Creativity Isn’t New

AWSC,Marketing/Advertising July 28, 2011 6:18 am

I’m a sucker for all things shiny.

You might as well liken me to a raccoon when I see something that glitters. The more that sparkles in jewelry, furniture, clothing, (ahem) LIFE — the better.

In advertising, my eye often lands on the ‘shiny’ new ways of advertising made possible by sophisticated and/or emerging technologies. And there are some pretty amazing companies/agencies/creative people who are making some really shiny advertisements.

Need an example?  I’m more than a little obsessed with Deeplocal*, a ‘post-digital shop that helps brands create remarkable experiences that bridge the online and physical worlds.’

They’re the guys behind the Nike Chalkbot for Livestrong-‘a tweet-fed, chalk-spraying hydraulic robot that traveled the roads of the Tour de France.’  People sent Chalkbot messages, Chalkbot printed them on the road, and then Chalkbot took a picture of the message, attached GPS coordinates, and sent it back to the sender.

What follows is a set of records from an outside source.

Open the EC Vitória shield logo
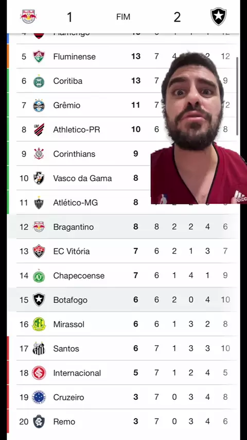 point(39,251)
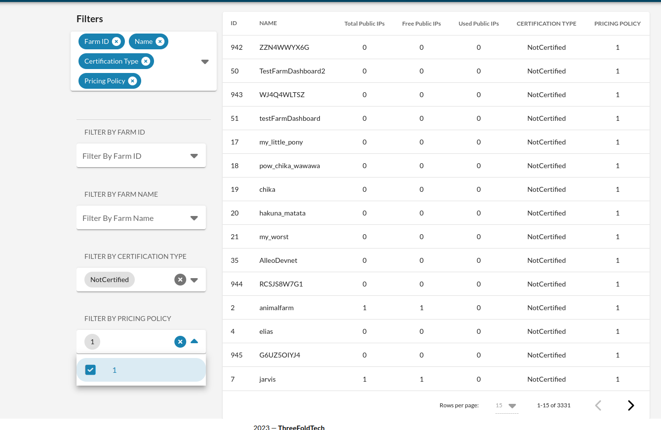This screenshot has height=430, width=661.
Task: Clear the Pricing Policy value selection
Action: (x=180, y=341)
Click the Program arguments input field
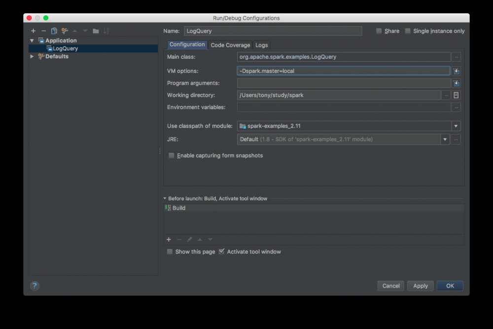The image size is (493, 329). [x=344, y=83]
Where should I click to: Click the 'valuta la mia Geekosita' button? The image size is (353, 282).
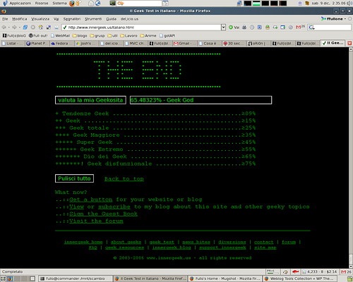[90, 100]
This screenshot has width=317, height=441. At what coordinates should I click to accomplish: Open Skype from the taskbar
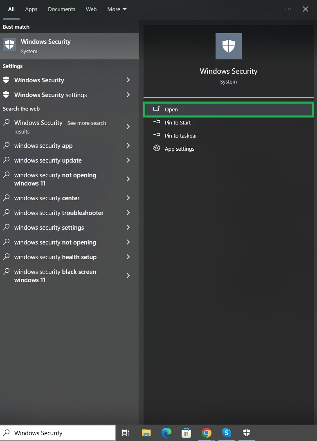(226, 433)
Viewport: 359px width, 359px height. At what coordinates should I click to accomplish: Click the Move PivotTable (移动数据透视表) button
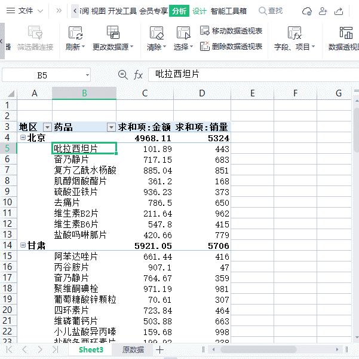[231, 31]
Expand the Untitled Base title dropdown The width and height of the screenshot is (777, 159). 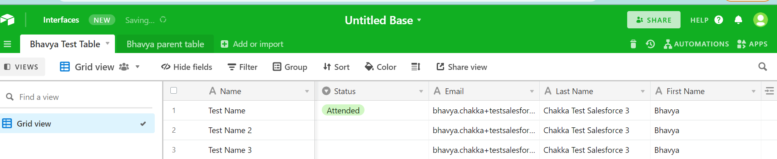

And more recently, Deeplocal was involved with the ‘Nike Write the Future‘ Campaign- they were responsible for making the writing-realtime-headlines-on-the-largest-building-in-Johannesburg a reality.

Super shiny.

Or what about Goldrun and the super shiny things they’re doing with augmented reality for clients like Airwalk? To promote a re-launch of their ‘Jim’ shoe, Airwalk opened up pop-up stores– but they were invisible stores, viewable only to those who downloaded the augmented reality app from Goldrun.  And although the stores were invisible, you could still buy shoes through the app.

Oh so shiny.

There’s no doubt these advertisements/promotions are shiny.  They’re eye-catching, press-worthy examples of how technology can turn creative ideas into brilliantly executed ad campaigns.

But why are these campaigns noteworthy?

Because of the use of shiny new technology or because of the creative idea behind the campaign?

I’d argue it’s the creativity- if you strip away all of the glitter of the technology, you’re still left with an amazing idea.  Yes, technology made these ideas executable- but what happens when you add shiny, attention grabbing technology on top of a bad creative idea? You’re still left with a bad idea.

To put it bluntly, if the creative idea at the core of the advertisement isn’t shiny, the advertisement won’t be any good. But do examples of amazing creative ideas that weren’t executed with the newest/shiniest technology exist?

Of course, because creativity isn’t new!

Two examples of highly creative, ‘shiny’ advertising sans use of shiny new technology:

1. A magazine ad for Carlsberg beer that folds into a bottle opener. Amazingly creative idea and an eye-catching execution that didn’t need shiny-technology to make it pop:

More info about the campaign (along with beer bottle opening demo!) here.

2. An outdoor billboard from Coca-Cola & the WWF that is covered with plants- why covered with plants? The plants absorb air pollution around the billboard. Really, I’m just in awe of the creative mind behind this advertisement- creativity x100, execution sans shiny new technology:

More info about the campaign here.

These two ads- while wildly creative, weren’t ‘new and shiny’ in the sense that they relied on the use of the latest technology to relate the message.  But they were shiny and new in the sense that someone with an intensely creative mind changed the status quo of what a print ad and billboard could be.

Creativity isn’t new- ad executions will continue to evolve/harness the newest and shiniest technologies/advancements in the market, but the best ad executions are the ones where the creativity itself is the shiniest part.

If the input (creative idea) is shiny, the output (ad execution) will always be shiny- regardless if it ‘glitters’ as the newest bobble in the advertising tool box.


*Except for the fact that they’re based out of Pittsburgh.  When oh when will you open a NYC satellite office?